Data excerpts
━━━━━━━━━━━━━━━━━━━━

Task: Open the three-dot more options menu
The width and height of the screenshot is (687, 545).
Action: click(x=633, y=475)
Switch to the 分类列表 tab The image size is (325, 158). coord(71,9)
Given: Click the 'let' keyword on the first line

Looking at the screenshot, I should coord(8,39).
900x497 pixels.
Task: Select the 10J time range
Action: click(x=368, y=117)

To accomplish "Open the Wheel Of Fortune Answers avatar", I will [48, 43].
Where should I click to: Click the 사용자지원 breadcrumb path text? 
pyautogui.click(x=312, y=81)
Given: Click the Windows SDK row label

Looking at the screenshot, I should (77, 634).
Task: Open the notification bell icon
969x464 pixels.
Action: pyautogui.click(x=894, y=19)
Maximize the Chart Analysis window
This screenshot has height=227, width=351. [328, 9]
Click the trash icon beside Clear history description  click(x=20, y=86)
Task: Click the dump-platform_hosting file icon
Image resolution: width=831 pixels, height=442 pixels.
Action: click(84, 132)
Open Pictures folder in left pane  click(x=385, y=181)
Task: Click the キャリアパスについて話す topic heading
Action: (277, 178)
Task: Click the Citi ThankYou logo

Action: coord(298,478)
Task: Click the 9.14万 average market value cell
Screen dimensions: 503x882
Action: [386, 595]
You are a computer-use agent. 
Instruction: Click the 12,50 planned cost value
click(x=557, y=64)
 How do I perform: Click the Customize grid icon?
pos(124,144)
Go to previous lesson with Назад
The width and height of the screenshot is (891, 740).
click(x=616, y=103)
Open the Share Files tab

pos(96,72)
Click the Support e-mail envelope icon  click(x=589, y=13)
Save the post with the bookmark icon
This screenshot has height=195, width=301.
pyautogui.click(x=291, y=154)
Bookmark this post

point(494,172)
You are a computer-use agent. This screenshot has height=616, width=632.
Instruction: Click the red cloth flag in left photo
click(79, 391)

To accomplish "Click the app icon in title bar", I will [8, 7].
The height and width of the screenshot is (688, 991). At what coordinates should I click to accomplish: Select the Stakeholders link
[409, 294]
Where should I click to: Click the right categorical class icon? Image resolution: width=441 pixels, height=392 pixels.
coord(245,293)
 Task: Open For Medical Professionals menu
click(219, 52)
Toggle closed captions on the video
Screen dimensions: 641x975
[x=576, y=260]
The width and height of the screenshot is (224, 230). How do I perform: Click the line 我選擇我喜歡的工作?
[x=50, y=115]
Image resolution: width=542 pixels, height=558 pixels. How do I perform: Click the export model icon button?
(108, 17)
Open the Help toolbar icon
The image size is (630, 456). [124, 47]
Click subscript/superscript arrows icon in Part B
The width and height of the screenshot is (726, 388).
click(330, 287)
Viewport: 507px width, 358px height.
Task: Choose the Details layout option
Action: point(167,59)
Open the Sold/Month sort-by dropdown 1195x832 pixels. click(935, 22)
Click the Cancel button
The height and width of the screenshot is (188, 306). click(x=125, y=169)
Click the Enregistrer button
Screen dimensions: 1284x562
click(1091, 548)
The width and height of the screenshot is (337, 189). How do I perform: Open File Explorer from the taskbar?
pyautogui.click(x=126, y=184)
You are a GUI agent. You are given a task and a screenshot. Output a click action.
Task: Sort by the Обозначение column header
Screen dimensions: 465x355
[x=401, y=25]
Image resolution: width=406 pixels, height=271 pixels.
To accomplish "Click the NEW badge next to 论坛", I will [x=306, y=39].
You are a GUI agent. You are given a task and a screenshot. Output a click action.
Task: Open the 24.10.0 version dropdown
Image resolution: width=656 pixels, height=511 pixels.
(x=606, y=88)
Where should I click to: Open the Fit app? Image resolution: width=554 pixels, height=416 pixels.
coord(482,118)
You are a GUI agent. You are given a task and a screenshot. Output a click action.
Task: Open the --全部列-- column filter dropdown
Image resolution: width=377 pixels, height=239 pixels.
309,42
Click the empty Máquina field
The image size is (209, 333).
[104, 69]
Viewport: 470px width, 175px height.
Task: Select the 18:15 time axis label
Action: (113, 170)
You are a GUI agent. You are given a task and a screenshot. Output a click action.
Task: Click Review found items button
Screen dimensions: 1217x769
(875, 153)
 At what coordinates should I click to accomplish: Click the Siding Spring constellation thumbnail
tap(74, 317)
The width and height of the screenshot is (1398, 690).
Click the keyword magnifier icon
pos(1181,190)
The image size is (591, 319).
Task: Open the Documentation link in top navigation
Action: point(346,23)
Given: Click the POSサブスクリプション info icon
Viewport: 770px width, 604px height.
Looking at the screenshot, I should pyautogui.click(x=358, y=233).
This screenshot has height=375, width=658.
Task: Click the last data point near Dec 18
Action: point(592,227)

━━━━━━━━━━━━━━━━━━━━

Restate all of the entries above precisely.

Task: Open the three-dot more options menu
The width and height of the screenshot is (687, 545).
Action: click(x=633, y=475)
Switch to the 分类列表 tab The image size is (325, 158). coord(71,9)
Given: Click the 'let' keyword on the first line

Looking at the screenshot, I should coord(8,39).
900x497 pixels.
Task: Select the 10J time range
Action: click(x=368, y=117)

To accomplish "Open the Wheel Of Fortune Answers avatar", I will [48, 43].
Where should I click to: Click the 사용자지원 breadcrumb path text? 
pyautogui.click(x=312, y=81)
Given: Click the Windows SDK row label

Looking at the screenshot, I should (77, 634).
Task: Open the notification bell icon
969x464 pixels.
Action: pyautogui.click(x=894, y=19)
Maximize the Chart Analysis window
This screenshot has height=227, width=351. [328, 9]
Click the trash icon beside Clear history description  click(x=20, y=86)
Task: Click the dump-platform_hosting file icon
Image resolution: width=831 pixels, height=442 pixels.
Action: click(84, 132)
Open Pictures folder in left pane  click(x=385, y=181)
Task: Click the キャリアパスについて話す topic heading
Action: (277, 178)
Task: Click the Citi ThankYou logo

Action: coord(298,478)
Task: Click the 9.14万 average market value cell
Screen dimensions: 503x882
Action: [386, 595]
You are a computer-use agent. 
Instruction: Click the 12,50 planned cost value
click(x=557, y=64)
 How do I perform: Click the Customize grid icon?
pos(124,144)
Go to previous lesson with Назад
The width and height of the screenshot is (891, 740).
click(x=616, y=103)
Open the Share Files tab

pos(96,72)
Click the Support e-mail envelope icon  click(x=589, y=13)
Save the post with the bookmark icon
This screenshot has height=195, width=301.
pyautogui.click(x=291, y=154)
Bookmark this post

point(494,172)
You are a computer-use agent. This screenshot has height=616, width=632.
Instruction: Click the red cloth flag in left photo
click(79, 391)

To accomplish "Click the app icon in title bar", I will [8, 7].
The height and width of the screenshot is (688, 991). At what coordinates should I click to accomplish: Select the Stakeholders link
[409, 294]
Where should I click to: Click the right categorical class icon? Image resolution: width=441 pixels, height=392 pixels.
coord(245,293)
 Task: Open For Medical Professionals menu
click(219, 52)
Toggle closed captions on the video
Screen dimensions: 641x975
[x=576, y=260]
The width and height of the screenshot is (224, 230). How do I perform: Click the line 我選擇我喜歡的工作?
[x=50, y=115]
Image resolution: width=542 pixels, height=558 pixels. How do I perform: Click the export model icon button?
(108, 17)
Open the Help toolbar icon
The image size is (630, 456). [124, 47]
Click subscript/superscript arrows icon in Part B
The width and height of the screenshot is (726, 388).
click(330, 287)
Viewport: 507px width, 358px height.
Task: Choose the Details layout option
Action: point(167,59)
Open the Sold/Month sort-by dropdown 1195x832 pixels. click(935, 22)
Click the Cancel button
The height and width of the screenshot is (188, 306). click(x=125, y=169)
Click the Enregistrer button
Screen dimensions: 1284x562
click(1091, 548)
The width and height of the screenshot is (337, 189). How do I perform: Open File Explorer from the taskbar?
pyautogui.click(x=126, y=184)
You are a GUI agent. You are given a task and a screenshot. Output a click action.
Task: Sort by the Обозначение column header
Screen dimensions: 465x355
[x=401, y=25]
Image resolution: width=406 pixels, height=271 pixels.
To accomplish "Click the NEW badge next to 论坛", I will [x=306, y=39].
You are a GUI agent. You are given a task and a screenshot. Output a click action.
Task: Open the 24.10.0 version dropdown
Image resolution: width=656 pixels, height=511 pixels.
(x=606, y=88)
Where should I click to: Open the Fit app? Image resolution: width=554 pixels, height=416 pixels.
coord(482,118)
You are a GUI agent. You are given a task and a screenshot. Output a click action.
Task: Open the --全部列-- column filter dropdown
Image resolution: width=377 pixels, height=239 pixels.
309,42
Click the empty Máquina field
The image size is (209, 333).
[104, 69]
Viewport: 470px width, 175px height.
Task: Select the 18:15 time axis label
Action: (113, 170)
You are a GUI agent. You are given a task and a screenshot. Output a click action.
Task: Click Review found items button
Screen dimensions: 1217x769
(875, 153)
 At what coordinates should I click to accomplish: Click the Siding Spring constellation thumbnail
tap(74, 317)
The width and height of the screenshot is (1398, 690).
Click the keyword magnifier icon
pos(1181,190)
The image size is (591, 319).
Task: Open the Documentation link in top navigation
Action: point(346,23)
Given: Click the POSサブスクリプション info icon
Viewport: 770px width, 604px height.
Looking at the screenshot, I should pyautogui.click(x=358, y=233).
This screenshot has height=375, width=658.
Task: Click the last data point near Dec 18
Action: point(592,227)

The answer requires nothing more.